> [TASK STATEMENT]:
First find the line with "You are a GUI" in the entries below, then set down exactly every line through the line with "1254x785 pixels.", that line included.

> [GIVEN RECORDS]:
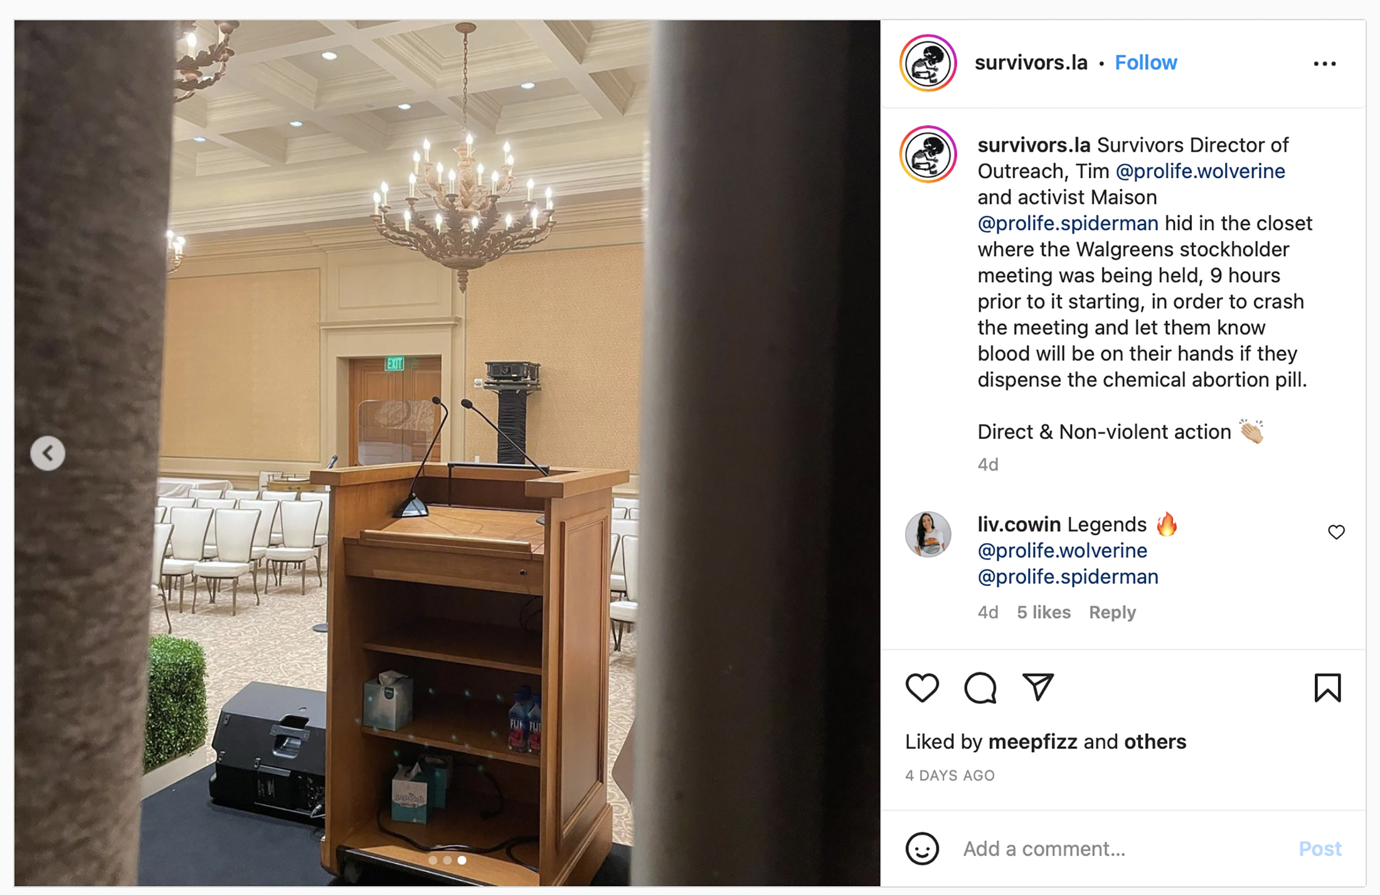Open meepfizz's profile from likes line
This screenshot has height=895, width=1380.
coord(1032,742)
==
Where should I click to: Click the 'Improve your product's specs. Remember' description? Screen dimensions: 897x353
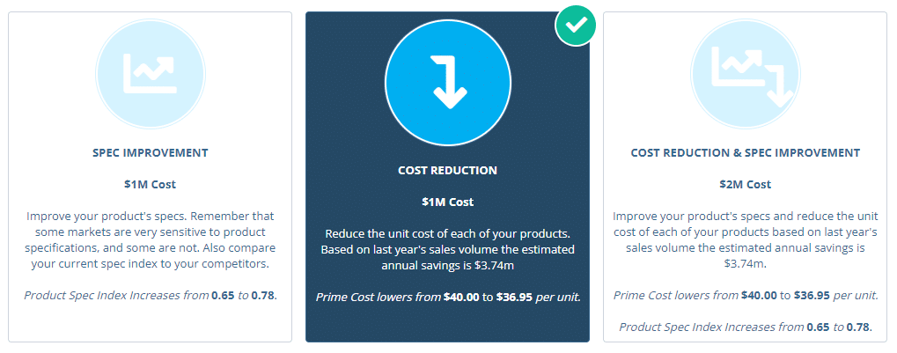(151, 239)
==
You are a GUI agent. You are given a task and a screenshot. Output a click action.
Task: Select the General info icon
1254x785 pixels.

> [ANSWER TO THIS PROBLEM]:
You are a GUI agent. You are given a task and a screenshot. Output a click action.
Task: Select the General info icon
1254x785 pixels.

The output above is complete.